TASK TO COMPLETE - Pick out and copy every line of the material that contains the string "Expand". Case counts.

[Raw records]
○ ○ ○ ○ ○

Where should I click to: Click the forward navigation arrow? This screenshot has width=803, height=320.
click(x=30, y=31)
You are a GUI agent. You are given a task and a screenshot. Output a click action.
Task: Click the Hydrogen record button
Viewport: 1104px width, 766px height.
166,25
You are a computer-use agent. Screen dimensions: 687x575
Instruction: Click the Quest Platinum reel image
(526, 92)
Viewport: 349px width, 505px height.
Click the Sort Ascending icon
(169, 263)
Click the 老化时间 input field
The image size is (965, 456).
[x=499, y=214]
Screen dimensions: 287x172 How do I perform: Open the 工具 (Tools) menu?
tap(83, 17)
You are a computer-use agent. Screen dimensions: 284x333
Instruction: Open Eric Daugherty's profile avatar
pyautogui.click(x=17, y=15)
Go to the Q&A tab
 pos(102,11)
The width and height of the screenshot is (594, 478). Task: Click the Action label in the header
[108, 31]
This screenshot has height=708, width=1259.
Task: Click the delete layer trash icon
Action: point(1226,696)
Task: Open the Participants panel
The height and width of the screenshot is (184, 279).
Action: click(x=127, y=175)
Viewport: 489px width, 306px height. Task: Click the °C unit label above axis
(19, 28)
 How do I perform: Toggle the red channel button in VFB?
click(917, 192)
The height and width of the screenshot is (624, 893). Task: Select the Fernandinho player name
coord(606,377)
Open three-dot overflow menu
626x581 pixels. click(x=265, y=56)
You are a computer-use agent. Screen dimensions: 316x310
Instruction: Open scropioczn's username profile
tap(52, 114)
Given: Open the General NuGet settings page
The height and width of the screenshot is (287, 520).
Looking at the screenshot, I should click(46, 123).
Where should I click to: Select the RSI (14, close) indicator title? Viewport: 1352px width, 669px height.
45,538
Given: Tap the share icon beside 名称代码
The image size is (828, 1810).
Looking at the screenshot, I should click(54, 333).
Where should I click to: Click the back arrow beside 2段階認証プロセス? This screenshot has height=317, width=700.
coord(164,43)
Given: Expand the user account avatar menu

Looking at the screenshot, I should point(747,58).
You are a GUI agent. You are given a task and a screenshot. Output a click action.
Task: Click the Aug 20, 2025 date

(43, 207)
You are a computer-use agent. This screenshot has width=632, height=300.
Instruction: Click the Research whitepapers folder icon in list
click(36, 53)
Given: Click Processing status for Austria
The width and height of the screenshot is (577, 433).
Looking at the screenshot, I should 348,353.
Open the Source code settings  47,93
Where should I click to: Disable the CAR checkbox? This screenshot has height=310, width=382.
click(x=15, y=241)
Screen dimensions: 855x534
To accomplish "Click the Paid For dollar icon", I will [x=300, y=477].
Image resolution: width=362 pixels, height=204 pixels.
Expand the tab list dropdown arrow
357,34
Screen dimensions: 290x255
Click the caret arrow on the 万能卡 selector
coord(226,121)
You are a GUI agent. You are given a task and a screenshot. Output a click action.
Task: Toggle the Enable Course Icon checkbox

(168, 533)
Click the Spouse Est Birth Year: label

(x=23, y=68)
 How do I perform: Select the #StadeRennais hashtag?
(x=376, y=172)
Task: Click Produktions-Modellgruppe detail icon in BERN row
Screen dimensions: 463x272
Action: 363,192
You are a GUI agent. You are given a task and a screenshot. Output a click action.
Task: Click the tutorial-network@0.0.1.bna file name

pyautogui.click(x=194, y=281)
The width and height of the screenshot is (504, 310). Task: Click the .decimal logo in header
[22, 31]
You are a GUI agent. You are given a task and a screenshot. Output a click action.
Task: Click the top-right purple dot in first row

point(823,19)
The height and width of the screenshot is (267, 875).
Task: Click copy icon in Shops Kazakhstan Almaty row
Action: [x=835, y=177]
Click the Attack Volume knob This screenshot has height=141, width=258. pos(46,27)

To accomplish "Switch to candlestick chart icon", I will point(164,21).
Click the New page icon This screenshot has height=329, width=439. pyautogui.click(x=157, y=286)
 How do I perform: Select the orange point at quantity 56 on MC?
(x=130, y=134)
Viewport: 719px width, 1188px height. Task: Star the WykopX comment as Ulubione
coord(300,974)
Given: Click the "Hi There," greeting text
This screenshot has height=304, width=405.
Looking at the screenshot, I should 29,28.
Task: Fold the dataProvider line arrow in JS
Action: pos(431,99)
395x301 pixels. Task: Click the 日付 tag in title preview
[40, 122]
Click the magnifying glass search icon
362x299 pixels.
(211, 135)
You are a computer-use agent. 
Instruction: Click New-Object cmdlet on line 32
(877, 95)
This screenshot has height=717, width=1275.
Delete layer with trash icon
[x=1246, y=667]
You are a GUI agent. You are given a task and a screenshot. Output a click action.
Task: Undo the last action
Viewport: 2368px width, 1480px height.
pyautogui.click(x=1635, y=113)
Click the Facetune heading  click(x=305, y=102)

○ ○ ○ ○ ○

SOLUTION BELOW -
Given: Expand the user account avatar menu
Expand the tab list dropdown arrow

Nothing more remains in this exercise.